O senhor fez parte do conselho da ICANN. Tem possibilidade de ser indicado de novo para lá?
Fiz parte da ICANN até maio deste ano. Fiquei lá durante cinco anos como membro, mas continuo acompanhando as reuniões como ouvinte. A diretoria é composta de 15 membros, que vem de vários lugares do mundo, e da América Latina agora só tem um chileno. Existem três vagas a serem ocupadas até o final do ano e esperamos que uma delas venha para a América Latina.

E como vai a internet no Brasil?
No Brasil, a rede corre muito bem. Houve um crescimento no mercado brasileiro acima dos índices da América Latina, acima dos outros índices brasileiros de um modo geral. Quanto aos domínios, estão bastante fortes. Não há nada que indique uma desaceleração, pelo contrário, vamos continuar num ritmo de crescimento de 20% ao ano e ainda estamos numa fase bastante intensa de investimentos, que deve durar ainda dois ou três anos. Depois disso, diminui um pouquinho e o crescimento ficará na casa de 15% ao ano. É claro que ainda existem muitas pessoas que não têm acesso à rede, muitos rincões que não têm conexão, pessoas que não conseguem comprar um micro e outras barreiras de entrada que continuam a impedir um crescimento maior.
Vários setores da sociedade defendem a adoção de uma política pública que dissemine o acesso à internet. O senhor concorda com isso?

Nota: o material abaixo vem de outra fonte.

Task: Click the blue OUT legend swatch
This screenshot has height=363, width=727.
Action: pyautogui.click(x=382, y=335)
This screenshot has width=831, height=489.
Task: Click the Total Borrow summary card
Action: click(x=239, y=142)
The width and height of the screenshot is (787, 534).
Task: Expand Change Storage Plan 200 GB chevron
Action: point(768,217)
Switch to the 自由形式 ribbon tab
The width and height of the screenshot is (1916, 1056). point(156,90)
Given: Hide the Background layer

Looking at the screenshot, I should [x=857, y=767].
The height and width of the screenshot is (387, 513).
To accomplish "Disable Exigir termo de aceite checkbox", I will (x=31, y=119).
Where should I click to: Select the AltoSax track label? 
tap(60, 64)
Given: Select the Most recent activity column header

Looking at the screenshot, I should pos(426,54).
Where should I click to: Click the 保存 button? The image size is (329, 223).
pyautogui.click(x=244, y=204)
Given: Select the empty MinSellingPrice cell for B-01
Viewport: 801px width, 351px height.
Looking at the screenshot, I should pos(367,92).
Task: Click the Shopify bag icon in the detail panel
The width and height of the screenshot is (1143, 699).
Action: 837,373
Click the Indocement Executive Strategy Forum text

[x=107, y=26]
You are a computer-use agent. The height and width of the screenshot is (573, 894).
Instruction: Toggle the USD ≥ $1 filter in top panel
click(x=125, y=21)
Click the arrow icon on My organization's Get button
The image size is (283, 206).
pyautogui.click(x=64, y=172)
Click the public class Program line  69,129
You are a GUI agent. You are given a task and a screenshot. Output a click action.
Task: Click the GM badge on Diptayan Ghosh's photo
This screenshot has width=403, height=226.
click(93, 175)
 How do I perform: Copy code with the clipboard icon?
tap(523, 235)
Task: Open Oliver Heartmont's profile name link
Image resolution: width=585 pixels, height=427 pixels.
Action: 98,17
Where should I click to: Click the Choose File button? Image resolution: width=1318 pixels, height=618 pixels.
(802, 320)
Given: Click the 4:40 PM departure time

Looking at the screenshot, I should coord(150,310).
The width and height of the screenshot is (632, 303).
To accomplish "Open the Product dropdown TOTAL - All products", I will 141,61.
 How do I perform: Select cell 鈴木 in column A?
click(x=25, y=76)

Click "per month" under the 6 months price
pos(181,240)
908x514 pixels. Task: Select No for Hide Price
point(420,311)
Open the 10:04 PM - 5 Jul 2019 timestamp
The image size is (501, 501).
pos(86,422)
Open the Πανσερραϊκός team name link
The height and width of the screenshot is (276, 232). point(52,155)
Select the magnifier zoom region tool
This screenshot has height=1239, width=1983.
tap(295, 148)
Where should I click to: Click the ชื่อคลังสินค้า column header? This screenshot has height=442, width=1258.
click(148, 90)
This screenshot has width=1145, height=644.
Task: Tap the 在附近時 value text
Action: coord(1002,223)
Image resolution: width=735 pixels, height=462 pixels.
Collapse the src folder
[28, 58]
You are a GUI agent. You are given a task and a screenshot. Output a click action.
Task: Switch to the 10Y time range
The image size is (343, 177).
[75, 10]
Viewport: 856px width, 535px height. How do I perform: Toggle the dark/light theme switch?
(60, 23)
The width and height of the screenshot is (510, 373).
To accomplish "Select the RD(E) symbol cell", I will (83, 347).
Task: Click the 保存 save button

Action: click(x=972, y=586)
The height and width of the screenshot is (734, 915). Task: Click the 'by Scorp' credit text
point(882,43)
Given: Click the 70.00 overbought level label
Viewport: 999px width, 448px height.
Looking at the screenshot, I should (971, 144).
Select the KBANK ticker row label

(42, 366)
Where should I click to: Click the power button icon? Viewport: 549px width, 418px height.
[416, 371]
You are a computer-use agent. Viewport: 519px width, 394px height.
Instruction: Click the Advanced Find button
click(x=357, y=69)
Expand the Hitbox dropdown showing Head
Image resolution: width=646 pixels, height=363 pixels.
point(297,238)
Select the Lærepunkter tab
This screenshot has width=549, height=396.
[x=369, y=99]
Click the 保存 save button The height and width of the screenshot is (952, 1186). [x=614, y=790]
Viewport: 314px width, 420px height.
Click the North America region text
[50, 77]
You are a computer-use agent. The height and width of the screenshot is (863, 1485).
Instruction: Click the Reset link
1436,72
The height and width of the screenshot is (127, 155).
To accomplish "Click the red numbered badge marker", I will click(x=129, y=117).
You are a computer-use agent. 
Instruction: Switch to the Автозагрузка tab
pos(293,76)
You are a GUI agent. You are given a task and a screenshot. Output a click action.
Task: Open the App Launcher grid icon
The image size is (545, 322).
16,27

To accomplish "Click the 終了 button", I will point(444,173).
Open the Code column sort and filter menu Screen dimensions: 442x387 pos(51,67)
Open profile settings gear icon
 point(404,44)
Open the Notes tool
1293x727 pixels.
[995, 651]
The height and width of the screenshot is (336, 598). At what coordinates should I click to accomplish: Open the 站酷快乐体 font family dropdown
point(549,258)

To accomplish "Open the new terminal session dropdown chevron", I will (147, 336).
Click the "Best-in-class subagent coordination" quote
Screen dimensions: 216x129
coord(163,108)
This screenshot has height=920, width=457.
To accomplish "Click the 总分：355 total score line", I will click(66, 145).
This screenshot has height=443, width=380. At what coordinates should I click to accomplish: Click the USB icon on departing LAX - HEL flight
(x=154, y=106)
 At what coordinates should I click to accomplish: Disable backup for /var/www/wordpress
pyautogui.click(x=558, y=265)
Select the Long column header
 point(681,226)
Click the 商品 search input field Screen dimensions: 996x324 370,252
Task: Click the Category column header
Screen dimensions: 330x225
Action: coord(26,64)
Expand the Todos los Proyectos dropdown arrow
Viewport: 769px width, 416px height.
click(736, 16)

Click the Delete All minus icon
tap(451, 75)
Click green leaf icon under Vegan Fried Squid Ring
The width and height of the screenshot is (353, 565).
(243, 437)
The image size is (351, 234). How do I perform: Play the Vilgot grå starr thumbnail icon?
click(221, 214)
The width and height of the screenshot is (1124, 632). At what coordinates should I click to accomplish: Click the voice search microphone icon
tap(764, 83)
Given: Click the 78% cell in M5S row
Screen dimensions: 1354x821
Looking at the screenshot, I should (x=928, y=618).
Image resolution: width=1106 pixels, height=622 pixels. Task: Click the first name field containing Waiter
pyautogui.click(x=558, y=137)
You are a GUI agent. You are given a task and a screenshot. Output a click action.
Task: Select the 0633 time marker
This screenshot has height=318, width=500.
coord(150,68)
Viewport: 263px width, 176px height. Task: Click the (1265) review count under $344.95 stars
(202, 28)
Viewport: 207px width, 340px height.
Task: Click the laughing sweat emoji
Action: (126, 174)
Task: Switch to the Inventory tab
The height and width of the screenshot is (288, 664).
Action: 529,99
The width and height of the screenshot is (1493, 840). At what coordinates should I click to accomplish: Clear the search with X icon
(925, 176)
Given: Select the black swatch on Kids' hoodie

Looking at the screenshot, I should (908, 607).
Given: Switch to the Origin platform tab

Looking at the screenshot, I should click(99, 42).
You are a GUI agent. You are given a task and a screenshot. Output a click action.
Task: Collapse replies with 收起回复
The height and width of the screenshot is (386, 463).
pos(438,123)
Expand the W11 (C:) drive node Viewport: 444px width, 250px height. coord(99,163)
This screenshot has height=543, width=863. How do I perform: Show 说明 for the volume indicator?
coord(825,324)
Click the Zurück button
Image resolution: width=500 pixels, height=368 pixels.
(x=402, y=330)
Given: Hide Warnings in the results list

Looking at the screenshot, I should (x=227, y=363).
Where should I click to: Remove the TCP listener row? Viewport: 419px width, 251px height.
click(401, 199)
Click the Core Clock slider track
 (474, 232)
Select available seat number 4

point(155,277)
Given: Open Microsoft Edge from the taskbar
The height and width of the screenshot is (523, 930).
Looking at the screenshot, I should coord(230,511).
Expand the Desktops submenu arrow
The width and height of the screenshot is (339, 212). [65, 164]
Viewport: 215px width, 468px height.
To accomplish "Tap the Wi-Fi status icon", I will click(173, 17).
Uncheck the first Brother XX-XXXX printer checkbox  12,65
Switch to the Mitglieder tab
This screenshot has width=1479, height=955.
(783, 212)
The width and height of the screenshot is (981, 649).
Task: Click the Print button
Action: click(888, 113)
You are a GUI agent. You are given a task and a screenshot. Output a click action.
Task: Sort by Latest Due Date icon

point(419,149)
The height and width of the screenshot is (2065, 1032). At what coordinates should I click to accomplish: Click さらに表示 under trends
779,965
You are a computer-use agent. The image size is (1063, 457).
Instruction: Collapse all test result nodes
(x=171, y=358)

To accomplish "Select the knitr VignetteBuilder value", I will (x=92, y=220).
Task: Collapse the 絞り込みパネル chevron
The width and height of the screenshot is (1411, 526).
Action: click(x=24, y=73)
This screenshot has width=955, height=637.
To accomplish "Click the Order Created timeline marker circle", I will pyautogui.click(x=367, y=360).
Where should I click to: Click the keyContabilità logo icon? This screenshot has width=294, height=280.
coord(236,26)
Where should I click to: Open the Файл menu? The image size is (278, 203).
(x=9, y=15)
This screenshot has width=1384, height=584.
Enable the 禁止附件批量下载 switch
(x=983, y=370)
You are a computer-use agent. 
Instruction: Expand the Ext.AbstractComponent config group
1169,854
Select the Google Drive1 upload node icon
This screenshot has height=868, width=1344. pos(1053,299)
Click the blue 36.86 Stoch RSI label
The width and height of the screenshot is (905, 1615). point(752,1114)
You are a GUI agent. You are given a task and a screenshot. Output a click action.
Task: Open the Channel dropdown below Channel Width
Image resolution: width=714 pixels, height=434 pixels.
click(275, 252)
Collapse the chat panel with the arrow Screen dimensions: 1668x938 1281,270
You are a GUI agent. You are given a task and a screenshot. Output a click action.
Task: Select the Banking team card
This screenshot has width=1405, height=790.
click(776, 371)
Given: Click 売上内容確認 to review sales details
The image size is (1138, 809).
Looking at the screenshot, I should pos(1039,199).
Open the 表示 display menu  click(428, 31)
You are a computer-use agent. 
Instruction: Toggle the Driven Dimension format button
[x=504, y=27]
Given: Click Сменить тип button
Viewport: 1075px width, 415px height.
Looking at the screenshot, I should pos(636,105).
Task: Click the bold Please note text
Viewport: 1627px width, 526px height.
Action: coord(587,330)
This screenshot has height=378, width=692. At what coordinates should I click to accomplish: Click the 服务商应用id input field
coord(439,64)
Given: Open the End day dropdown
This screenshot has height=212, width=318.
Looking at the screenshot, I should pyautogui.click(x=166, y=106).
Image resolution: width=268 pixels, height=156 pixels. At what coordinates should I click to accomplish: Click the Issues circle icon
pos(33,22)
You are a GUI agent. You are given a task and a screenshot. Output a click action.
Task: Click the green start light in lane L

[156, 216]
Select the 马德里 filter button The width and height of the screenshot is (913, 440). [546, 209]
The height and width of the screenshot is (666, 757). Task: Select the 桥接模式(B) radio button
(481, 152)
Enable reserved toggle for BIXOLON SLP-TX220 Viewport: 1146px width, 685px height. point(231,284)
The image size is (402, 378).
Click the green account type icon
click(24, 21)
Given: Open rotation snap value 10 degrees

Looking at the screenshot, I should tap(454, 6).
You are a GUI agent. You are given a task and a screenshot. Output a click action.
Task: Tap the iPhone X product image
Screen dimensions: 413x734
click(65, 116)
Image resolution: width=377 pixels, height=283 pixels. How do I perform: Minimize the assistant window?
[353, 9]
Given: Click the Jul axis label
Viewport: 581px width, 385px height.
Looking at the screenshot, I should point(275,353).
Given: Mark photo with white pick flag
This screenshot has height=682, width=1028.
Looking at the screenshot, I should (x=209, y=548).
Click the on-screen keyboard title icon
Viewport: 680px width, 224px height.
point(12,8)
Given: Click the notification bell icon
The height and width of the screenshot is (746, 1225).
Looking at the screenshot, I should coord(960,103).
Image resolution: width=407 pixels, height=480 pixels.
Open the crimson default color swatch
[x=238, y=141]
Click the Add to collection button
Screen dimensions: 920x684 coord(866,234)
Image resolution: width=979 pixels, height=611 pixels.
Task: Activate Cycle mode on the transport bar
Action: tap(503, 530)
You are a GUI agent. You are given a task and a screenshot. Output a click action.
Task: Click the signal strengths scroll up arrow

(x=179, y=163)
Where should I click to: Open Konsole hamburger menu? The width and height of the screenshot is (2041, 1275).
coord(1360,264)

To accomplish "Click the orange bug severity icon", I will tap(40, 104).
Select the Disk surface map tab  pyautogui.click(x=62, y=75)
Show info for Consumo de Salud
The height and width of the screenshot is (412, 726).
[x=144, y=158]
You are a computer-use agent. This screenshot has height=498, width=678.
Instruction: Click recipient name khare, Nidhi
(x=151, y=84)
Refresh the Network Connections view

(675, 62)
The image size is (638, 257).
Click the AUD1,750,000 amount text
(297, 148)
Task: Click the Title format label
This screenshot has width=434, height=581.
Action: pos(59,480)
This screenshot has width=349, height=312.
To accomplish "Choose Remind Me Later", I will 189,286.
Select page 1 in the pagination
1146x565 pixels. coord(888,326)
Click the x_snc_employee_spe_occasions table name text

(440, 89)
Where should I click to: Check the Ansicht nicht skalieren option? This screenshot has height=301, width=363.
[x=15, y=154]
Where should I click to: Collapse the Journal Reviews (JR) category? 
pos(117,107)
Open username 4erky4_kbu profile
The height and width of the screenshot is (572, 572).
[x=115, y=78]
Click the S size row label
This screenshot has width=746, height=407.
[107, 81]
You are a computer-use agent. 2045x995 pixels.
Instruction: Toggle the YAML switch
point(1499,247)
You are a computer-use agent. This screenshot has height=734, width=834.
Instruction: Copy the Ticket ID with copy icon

O Comitê Gestor da Internet no Brasil (CGI.br) acompanha tudo o que acontece e tem posições importantes, como a defesa do unbundling, mas não temos um papel de propor políticas públicas, que é uma coisa do governo. Mas acho importante para o Brasil ações de inclusão digital, mesmo que não seja com banda larga. Porque a banda larga é uma forma de se estabilizar o usuário na rede, sem que ele tenha que se preocupar com o tempo de conexão. Mesmo que isso não seja factível agora em muitos lugares, porque depende de infraestrutura, pelo menos a inclusão digital é fundamental. Nas estatísticas do CGI, as lan houses são um grande elemento de inclusão digital, então, seria importante aumentar os pontos de acessos públicos. O programa banda larga nas escolas deu um grande avanço. E acho que o programa de banda larga rural poderá trazer benefícios semelhantes. Eu não sei se dá para defender banda larga nas casas de todos os brasileiros, porque ainda tem locais de difícil acesso para se chegar com infraestrutura, mas é preciso aumentar os pontos de acessibilidade nesses rincões, de forma que os moradores dessas regiões consigam usar. Muitas vezes as operadoras levam a banda larga onde há facilidade de meios e de públicos. Nos rincões, elas não irão porque necessitam de grandes investimentos e o retorno comercial é baixo. Nesses lugares o governo precisa complementar.

A utilização da rede elétrica para levar internet às casas, por meio da tecnologia PLC (Power Line Communication), poderá facilitar um programa desse tipo?
A rede de energia elétrica será muito boa para usar em pequenas distâncias. Eu não acredito que possa ser usada para fazer backbone ou para fazer conexão de alta velocidade em pontos distantes. Acho que o backbone tradicional precisa chegar lá de alguma forma, aí poderá ser distribuído localmente nas casas. E isso é ótimo porque é mais um competidor na área, mais um fornecedor de acesso à última milha, mas não é uma forma de se chegar lá.